[INFORMATION SUPPLIED]:
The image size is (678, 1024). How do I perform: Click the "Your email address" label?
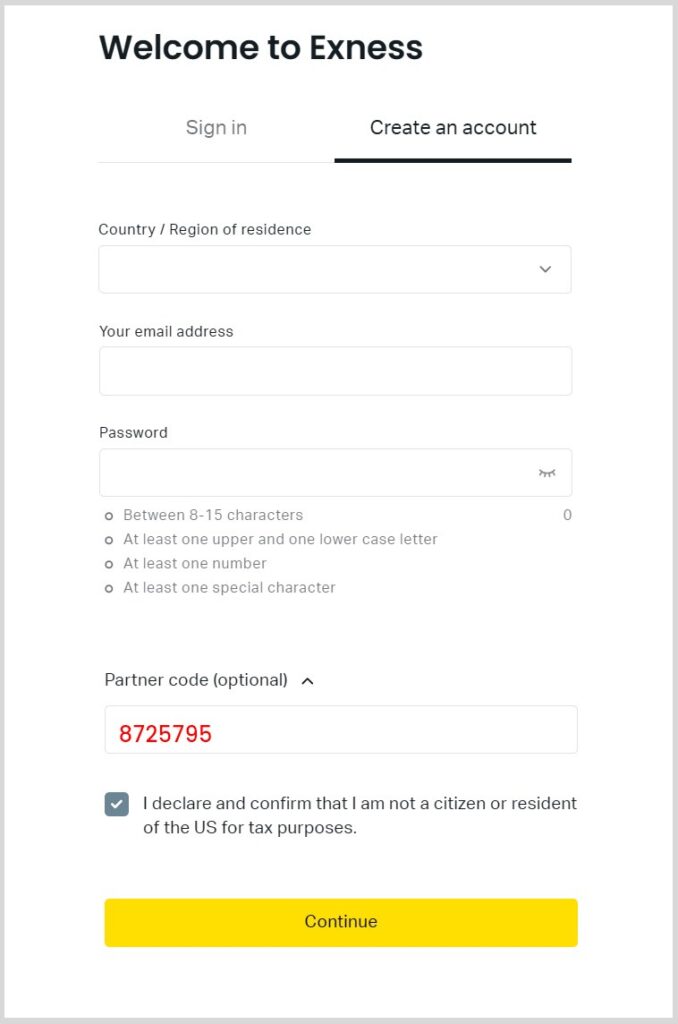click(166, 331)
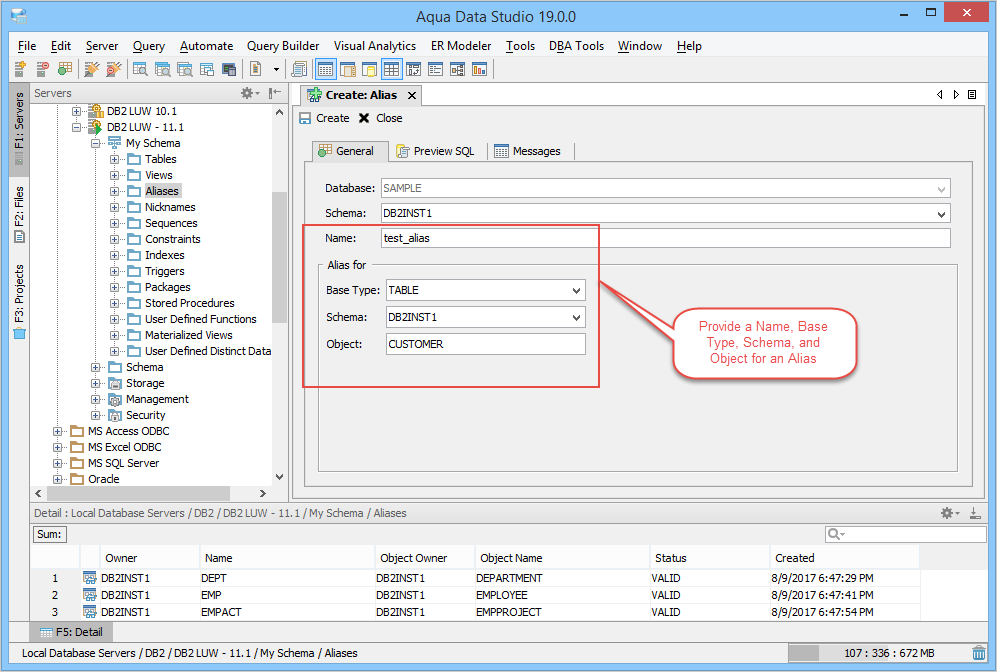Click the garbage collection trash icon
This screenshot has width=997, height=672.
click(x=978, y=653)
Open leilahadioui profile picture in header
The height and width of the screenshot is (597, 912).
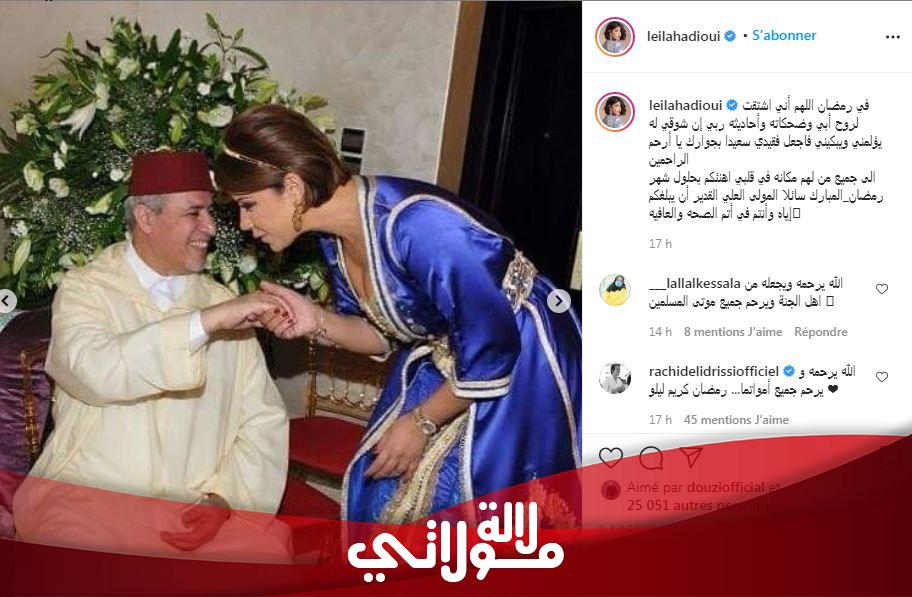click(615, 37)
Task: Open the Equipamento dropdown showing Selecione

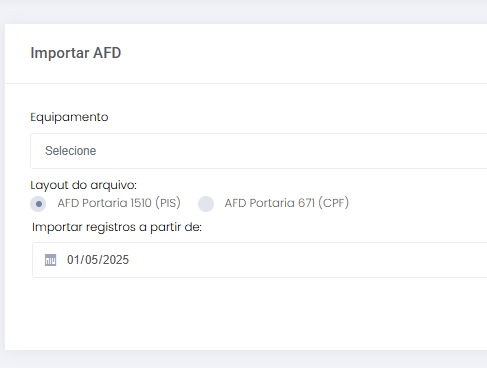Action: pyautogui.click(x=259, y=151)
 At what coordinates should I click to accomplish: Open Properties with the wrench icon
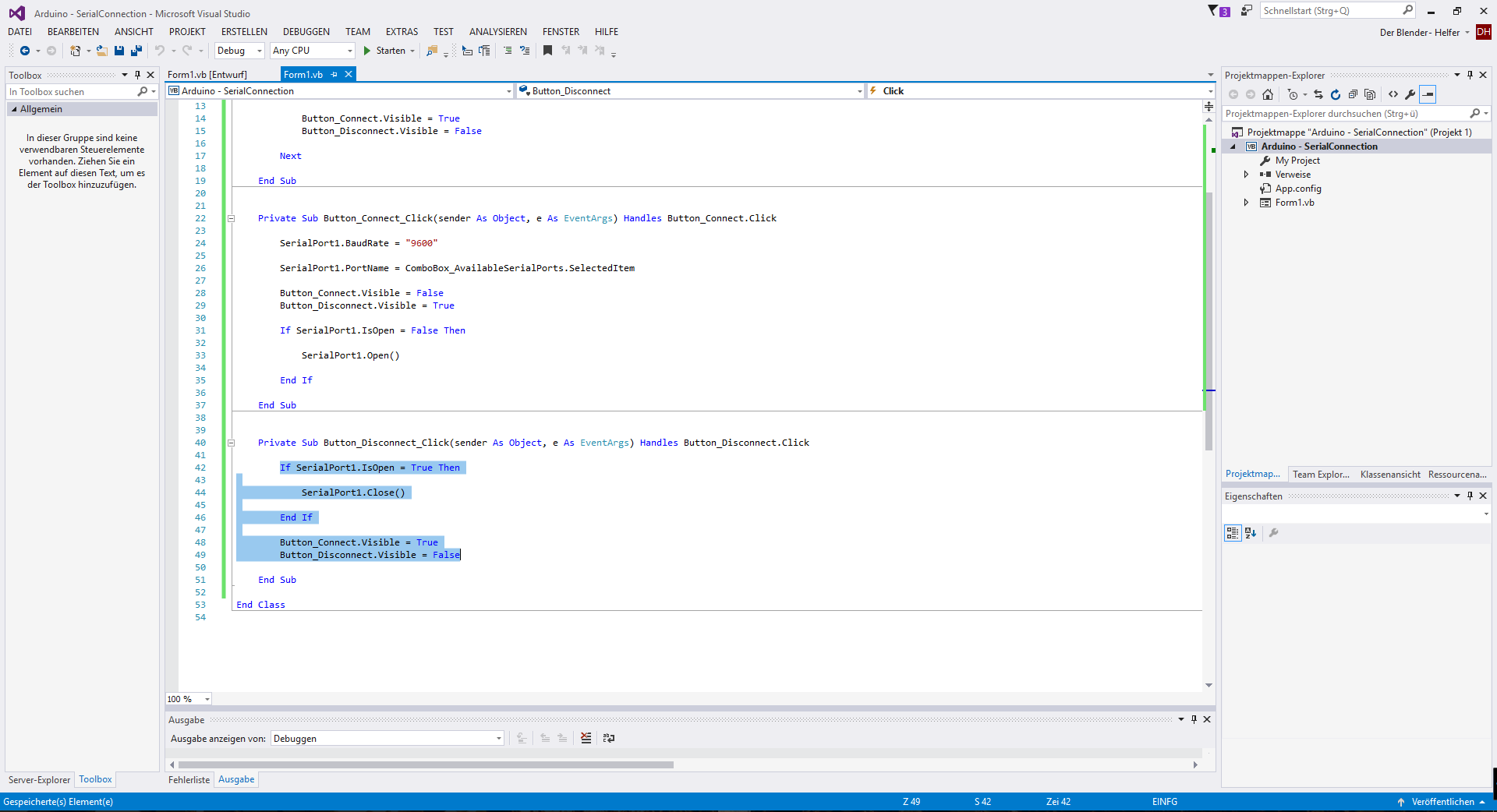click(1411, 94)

--

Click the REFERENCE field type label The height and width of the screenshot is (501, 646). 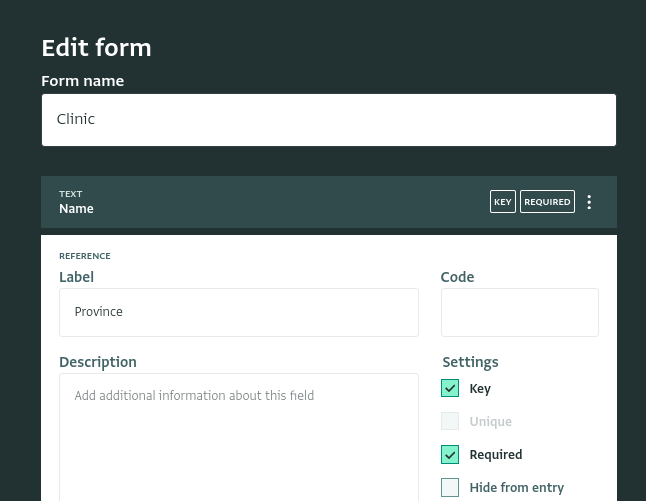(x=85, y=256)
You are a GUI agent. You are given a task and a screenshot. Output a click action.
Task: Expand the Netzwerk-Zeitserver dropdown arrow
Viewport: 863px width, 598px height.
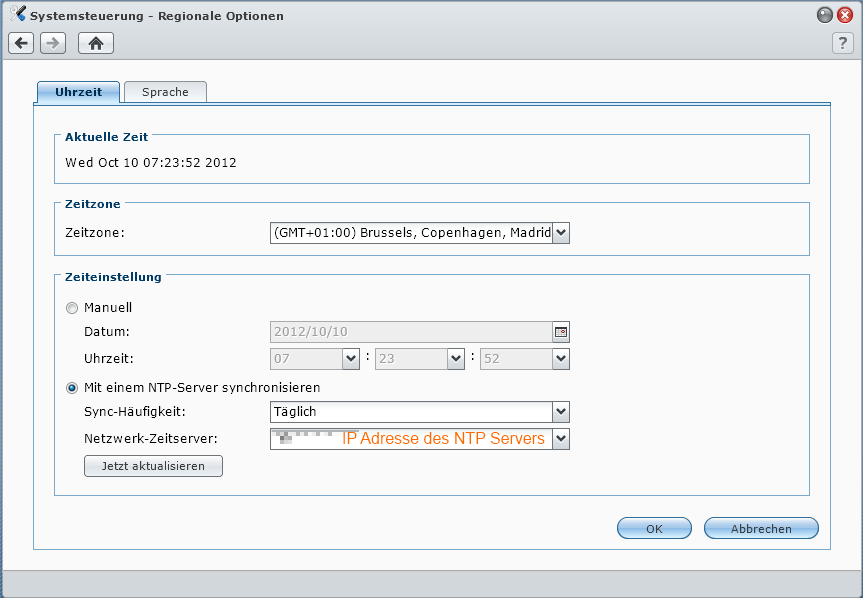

[STATED EXERCISE]: Copy the rows word for word, starting with the line containing "You are a GUI" and going on through the line containing "Viewport: 863px width, 598px height.".

[RESPONSE BELOW]:
You are a GUI agent. You are given a task and a screenshot. Output a click action.
Task: Expand the Netzwerk-Zeitserver dropdown arrow
Viewport: 863px width, 598px height.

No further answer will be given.